**待解问题**
A: 把搬桌子题面中以含有“The floor has”的词句开头、以“of simultaneous moving.”结尾的那一段原样抄下来。
B: 搬桌子题面写到最后一句为止，请从那里接着续写下去。

**选段**
____

HDU 1050 Moving Tables(貪心 差分)
Problem Description
The famous ACM (Advanced Computer Maker) Company has rented a floor of a building whose shape is in the following figure.
The floor has 200 rooms each on the north side and south side along the corridor. Recently the Company made a plan to reform its system. The reform includes moving a lot of tables between rooms. Because the corridor is narrow and all the tables are big, only one table can pass through the corridor. Some plan is needed to make the moving efficient. The manager figured out the following plan: Moving a table from a room to another room can be done within 10 minutes. When moving a table from room i to room j, the part of the corridor between the front of room i and the front of room j is used. So, during each 10 minutes, several moving between two rooms not sharing the same part of the corridor will be done simultaneously. To make it clear the manager illustrated the possible cases and impossible cases of simultaneous moving.

____

**所示列表**
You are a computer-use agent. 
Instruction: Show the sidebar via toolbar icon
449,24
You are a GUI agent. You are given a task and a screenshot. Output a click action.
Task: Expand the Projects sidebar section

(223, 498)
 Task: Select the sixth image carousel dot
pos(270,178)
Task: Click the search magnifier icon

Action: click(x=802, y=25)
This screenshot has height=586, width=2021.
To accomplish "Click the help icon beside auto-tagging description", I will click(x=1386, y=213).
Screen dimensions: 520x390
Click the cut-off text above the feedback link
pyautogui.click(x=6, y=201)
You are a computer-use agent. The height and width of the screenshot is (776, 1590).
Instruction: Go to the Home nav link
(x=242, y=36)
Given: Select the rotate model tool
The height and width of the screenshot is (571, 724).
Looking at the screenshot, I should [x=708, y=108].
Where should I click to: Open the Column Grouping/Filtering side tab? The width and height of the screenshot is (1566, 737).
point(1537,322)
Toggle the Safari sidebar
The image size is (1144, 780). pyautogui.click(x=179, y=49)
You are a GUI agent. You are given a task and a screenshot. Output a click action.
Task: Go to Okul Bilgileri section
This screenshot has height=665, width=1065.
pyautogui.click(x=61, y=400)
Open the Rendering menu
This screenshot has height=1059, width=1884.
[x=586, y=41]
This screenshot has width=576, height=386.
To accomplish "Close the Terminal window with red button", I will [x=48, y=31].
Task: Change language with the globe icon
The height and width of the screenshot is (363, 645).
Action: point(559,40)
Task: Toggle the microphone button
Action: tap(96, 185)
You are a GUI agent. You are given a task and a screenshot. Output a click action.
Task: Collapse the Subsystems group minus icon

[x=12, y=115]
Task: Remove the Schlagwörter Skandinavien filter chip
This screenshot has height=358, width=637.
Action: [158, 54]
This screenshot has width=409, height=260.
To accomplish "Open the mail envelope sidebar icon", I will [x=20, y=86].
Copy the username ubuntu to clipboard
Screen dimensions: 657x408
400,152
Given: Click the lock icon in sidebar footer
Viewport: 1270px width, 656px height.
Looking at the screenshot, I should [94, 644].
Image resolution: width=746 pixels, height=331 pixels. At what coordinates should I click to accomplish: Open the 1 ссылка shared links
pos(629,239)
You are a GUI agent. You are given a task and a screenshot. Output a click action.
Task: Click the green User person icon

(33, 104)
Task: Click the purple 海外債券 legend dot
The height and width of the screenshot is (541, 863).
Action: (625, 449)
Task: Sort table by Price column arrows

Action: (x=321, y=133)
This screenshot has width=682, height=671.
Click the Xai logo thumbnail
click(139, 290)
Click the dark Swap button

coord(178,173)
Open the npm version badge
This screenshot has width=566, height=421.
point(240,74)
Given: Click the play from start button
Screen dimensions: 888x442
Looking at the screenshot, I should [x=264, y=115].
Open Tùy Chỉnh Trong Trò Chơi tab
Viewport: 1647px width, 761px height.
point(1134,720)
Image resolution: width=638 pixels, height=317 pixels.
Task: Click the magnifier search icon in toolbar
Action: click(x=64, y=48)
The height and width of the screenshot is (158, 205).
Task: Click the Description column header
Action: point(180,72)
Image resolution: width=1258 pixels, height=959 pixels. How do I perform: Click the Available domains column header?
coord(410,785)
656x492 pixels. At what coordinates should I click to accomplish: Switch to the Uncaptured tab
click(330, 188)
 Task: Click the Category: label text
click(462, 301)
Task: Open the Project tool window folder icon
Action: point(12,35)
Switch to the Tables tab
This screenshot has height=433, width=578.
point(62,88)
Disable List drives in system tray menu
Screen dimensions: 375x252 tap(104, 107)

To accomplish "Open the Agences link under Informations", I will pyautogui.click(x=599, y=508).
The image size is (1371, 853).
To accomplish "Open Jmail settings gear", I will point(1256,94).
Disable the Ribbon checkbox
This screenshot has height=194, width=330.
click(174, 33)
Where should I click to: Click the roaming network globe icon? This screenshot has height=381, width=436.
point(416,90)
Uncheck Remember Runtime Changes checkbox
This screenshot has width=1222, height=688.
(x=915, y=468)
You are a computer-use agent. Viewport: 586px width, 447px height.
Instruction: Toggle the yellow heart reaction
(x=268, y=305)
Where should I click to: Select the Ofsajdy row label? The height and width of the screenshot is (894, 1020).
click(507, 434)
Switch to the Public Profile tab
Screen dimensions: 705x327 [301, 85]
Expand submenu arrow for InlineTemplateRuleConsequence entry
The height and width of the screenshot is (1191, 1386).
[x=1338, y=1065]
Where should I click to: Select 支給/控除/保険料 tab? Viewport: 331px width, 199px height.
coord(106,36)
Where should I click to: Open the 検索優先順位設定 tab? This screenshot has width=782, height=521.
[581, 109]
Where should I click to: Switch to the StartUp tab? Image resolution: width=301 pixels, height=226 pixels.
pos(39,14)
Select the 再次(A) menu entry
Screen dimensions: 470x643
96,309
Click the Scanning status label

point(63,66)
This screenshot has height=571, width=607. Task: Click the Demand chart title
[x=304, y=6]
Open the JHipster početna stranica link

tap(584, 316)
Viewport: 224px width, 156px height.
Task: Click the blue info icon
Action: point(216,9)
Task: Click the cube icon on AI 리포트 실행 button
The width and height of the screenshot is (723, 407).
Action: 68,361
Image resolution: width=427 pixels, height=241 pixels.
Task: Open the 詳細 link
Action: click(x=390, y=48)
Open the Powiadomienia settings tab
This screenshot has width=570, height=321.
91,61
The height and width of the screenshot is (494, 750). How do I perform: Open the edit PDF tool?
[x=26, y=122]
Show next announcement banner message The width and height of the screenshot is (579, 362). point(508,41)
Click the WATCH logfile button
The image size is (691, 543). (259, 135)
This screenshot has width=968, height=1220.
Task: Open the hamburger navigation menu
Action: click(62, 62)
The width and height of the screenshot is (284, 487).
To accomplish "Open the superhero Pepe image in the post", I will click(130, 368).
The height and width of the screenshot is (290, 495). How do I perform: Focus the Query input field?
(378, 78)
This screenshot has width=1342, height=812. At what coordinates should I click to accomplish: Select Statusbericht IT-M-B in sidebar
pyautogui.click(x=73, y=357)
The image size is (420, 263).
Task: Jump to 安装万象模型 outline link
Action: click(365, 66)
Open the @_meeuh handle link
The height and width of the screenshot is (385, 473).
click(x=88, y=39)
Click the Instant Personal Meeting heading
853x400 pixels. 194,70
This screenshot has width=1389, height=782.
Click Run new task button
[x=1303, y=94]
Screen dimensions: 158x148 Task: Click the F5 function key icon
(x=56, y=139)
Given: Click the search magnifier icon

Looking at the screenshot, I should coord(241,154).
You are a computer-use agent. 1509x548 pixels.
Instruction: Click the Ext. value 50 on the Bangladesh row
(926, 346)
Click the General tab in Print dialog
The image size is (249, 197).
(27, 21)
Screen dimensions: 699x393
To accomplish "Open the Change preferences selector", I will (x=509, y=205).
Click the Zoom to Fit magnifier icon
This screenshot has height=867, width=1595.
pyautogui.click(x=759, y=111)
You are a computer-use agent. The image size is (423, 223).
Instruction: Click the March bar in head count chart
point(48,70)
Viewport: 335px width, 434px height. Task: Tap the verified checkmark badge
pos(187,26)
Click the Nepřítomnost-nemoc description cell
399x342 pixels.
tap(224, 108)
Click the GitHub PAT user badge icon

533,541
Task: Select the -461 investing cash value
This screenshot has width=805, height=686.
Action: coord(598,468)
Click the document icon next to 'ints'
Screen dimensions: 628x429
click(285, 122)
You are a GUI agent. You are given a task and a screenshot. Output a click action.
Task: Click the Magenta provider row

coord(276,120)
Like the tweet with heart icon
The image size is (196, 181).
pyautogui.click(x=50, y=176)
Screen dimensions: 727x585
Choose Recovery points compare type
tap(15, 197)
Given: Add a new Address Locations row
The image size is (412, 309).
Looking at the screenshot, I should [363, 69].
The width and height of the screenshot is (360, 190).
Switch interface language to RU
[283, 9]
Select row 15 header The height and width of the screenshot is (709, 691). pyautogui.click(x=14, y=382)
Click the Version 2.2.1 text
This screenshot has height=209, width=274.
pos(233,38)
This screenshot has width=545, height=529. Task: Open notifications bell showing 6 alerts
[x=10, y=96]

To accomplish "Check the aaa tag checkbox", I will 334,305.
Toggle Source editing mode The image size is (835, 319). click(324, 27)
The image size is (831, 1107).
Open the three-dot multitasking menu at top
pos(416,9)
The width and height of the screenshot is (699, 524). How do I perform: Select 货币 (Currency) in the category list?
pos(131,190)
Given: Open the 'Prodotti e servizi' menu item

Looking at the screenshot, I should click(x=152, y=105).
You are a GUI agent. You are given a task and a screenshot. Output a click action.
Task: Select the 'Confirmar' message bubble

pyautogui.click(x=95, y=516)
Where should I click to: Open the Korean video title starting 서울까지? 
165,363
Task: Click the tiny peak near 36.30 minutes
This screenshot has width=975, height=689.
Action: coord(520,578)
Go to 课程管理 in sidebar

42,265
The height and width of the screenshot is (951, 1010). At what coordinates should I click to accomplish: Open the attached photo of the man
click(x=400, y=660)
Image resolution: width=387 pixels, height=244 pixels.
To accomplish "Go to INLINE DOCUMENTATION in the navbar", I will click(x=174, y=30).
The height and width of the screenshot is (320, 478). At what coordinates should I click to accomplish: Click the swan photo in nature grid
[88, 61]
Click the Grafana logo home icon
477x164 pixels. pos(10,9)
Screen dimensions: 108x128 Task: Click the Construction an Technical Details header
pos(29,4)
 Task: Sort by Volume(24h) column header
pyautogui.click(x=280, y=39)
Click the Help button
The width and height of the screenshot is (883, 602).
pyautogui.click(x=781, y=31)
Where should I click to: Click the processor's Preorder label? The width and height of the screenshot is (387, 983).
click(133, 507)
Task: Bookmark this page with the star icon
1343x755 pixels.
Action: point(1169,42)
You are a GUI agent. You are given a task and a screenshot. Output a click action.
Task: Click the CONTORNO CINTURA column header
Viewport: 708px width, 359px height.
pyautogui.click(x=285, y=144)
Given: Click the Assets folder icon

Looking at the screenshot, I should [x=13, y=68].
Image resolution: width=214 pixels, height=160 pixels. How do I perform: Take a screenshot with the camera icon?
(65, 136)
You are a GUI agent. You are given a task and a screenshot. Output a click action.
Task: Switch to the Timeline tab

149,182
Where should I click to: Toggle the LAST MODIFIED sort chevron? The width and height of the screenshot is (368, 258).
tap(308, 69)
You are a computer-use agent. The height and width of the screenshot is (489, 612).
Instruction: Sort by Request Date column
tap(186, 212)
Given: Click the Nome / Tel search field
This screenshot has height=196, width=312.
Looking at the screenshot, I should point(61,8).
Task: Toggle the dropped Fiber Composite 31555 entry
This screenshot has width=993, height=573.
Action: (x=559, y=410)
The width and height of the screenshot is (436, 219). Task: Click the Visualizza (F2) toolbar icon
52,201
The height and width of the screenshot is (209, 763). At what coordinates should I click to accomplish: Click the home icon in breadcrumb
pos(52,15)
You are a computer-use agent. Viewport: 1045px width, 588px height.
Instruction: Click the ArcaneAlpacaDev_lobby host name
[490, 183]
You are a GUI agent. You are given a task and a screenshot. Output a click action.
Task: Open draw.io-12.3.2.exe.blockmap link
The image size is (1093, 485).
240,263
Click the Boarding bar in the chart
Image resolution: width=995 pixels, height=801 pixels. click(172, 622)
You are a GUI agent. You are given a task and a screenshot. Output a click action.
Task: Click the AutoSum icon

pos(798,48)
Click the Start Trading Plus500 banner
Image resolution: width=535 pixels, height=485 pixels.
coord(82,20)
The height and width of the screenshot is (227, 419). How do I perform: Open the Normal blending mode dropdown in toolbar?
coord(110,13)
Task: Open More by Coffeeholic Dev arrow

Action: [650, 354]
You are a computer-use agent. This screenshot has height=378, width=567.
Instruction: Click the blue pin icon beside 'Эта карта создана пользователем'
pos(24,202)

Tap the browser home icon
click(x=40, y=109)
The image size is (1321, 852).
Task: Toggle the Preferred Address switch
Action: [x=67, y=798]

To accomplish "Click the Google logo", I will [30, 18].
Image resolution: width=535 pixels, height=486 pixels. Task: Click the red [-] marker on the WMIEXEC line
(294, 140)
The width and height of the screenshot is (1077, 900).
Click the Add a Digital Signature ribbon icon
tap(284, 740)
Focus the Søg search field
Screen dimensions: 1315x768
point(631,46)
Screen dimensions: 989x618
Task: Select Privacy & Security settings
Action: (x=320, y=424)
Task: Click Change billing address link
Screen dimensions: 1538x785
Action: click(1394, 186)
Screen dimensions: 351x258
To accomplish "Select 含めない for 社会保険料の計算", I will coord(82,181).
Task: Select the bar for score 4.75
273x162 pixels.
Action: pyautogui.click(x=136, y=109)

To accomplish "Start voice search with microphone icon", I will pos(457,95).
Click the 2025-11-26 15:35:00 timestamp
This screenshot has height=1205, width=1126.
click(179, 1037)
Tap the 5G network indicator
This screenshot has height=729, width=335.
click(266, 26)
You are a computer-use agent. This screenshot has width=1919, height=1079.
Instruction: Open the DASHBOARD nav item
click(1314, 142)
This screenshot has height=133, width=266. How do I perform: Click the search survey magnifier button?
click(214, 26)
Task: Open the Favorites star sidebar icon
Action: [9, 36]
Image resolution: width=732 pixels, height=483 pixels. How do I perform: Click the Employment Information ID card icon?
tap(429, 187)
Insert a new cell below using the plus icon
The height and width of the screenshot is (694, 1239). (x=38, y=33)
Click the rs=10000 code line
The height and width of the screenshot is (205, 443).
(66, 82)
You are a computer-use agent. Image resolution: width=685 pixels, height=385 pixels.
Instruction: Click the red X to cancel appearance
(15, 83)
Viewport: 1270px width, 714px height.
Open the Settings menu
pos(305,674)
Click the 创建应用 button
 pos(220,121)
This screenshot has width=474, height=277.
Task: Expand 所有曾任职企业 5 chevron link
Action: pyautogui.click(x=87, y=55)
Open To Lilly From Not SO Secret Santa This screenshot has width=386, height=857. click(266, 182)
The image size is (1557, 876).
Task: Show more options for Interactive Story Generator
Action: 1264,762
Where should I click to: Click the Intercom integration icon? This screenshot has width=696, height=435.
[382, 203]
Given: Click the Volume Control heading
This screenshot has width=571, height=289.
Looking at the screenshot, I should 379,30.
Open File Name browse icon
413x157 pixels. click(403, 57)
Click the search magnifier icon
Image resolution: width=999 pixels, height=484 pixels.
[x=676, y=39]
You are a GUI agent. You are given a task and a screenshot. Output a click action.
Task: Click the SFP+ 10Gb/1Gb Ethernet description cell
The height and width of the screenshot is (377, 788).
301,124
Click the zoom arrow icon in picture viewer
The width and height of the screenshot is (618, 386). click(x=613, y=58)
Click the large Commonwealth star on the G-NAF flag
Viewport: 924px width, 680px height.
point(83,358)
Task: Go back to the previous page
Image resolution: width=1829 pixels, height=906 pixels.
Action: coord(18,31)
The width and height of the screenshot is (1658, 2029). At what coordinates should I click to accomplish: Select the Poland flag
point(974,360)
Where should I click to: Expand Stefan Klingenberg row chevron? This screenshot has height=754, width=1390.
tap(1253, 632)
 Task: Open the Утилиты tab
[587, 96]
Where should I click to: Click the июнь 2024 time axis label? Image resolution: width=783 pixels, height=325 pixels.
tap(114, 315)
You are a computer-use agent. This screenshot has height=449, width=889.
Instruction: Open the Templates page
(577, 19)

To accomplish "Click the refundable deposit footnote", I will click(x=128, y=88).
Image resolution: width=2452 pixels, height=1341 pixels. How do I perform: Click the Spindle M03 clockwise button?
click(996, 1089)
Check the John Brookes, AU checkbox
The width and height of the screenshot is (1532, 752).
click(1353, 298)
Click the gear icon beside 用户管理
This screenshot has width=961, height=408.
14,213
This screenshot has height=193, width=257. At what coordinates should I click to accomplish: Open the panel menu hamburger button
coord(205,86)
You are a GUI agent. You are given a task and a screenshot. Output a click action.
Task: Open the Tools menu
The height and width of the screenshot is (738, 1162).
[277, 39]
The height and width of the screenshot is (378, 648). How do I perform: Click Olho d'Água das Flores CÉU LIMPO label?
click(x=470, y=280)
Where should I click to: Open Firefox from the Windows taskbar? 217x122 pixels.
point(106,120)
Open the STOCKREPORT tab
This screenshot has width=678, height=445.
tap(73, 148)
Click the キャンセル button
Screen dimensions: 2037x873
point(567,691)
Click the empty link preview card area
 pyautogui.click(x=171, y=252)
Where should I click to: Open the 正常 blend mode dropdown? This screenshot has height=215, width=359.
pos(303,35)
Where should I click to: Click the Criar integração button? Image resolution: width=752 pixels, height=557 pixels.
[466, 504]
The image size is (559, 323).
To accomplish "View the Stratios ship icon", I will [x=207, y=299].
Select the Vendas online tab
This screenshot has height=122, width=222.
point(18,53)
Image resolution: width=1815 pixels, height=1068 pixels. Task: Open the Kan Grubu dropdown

____

**各题输出**
A:
The floor has 200 rooms each on the north side and south side along the corridor. Recently the Company made a plan to reform its system. The reform includes moving a lot of tables between rooms. Because the corridor is narrow and all the tables are big, only one table can pass through the corridor. Some plan is needed to make the moving efficient. The manager figured out the following plan: Moving a table from a room to another room can be done within 10 minutes. When moving a table from room i to room j, the part of the corridor between the front of room i and the front of room j is used. So, during each 10 minutes, several moving between two rooms not sharing the same part of the corridor will be done simultaneously. To make it clear the manager illustrated the possible cases and impossible cases of simultaneous moving.

B:
Input
The input consists of T test cases. The number of test cases ) (T is given in the first line of the input. Each test case begins with a line containing an integer N , 1<=N<=200 , that represents the number of tables to move. Each of the following N lines contains two positive integers s and t, representing that a table is to move from room number s to room number t (each room number appears at most once in the N lines). From the N+3-rd line, the remaining test cases are listed in the same manner as above.
Output
The output should contain the minimum time in minutes to complete the moving, one per line.
Sample Input
3
4
10 20
30 40
50 60
70 80
2
1 3
2 200
3
10 100
20 80
30 50
Sample Output
10
20
30
思路
使用貪心演算法。記錄每一個通道使用的次數,使用次數最多的通道乘每次的時間即為最短時間。
下面證明一下:
假設通道使用次數最多的為N。先搬經過需要被經過N此通道的桌子(幾個不相交的區間同時搬,可能存在也為N的此時搬不了,後面證明這種情況不可能),如果這次搬之後,所有通道的次數最大為N-1,那麼再搬第二次,最大就為N-2,搬N次,最大就為0,也就是所有都為0,所有桌子都搬完了。
另外,注意
輸入前面的數不一定大於後面的數
3-5和6-8有重疊 (5和6的通道相同)
程式碼
#include<iostream>
#include<cstdio>
#include<algorithm>
#include<cstring>
using namespace std;
int pas[205];
int main()
{
int t;
cin>>t;
while(t--)
{
memset(pas,0,sizeof(pas));
int n;
cin>>n;
for(int i=1;i<=n;i++)
{
int a,b;
scanf("%d%d",&a,&b);
if(a>b)
swap(a,b);
a=(a+1)/2;
b=(b+1)/2; //計算通道
for(int i=a;i<=b;i++)
pas[i]++;
}
int maxx=0;
for(int i=1;i<=201;i++)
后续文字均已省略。